DATA RECORDS:

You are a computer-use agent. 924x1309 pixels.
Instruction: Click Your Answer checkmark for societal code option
--
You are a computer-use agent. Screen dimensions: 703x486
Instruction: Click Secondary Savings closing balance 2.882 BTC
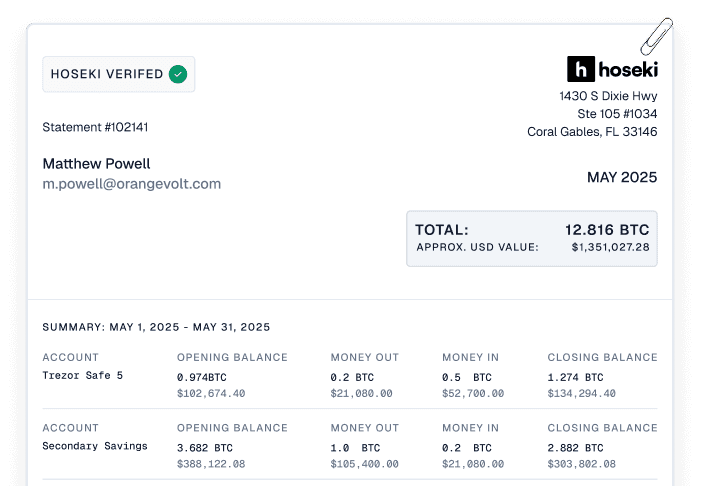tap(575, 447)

DIRECTIONS: Would you please copy exactly the part of the entries above that begins at the line containing "You are a computer-use agent. 924x1309" and ends at the line containing "Instruction: Click Your", both lines included?

YOUR RESPONSE:
You are a computer-use agent. 924x1309 pixels.
Instruction: Click Your Answer checkmark for societal code option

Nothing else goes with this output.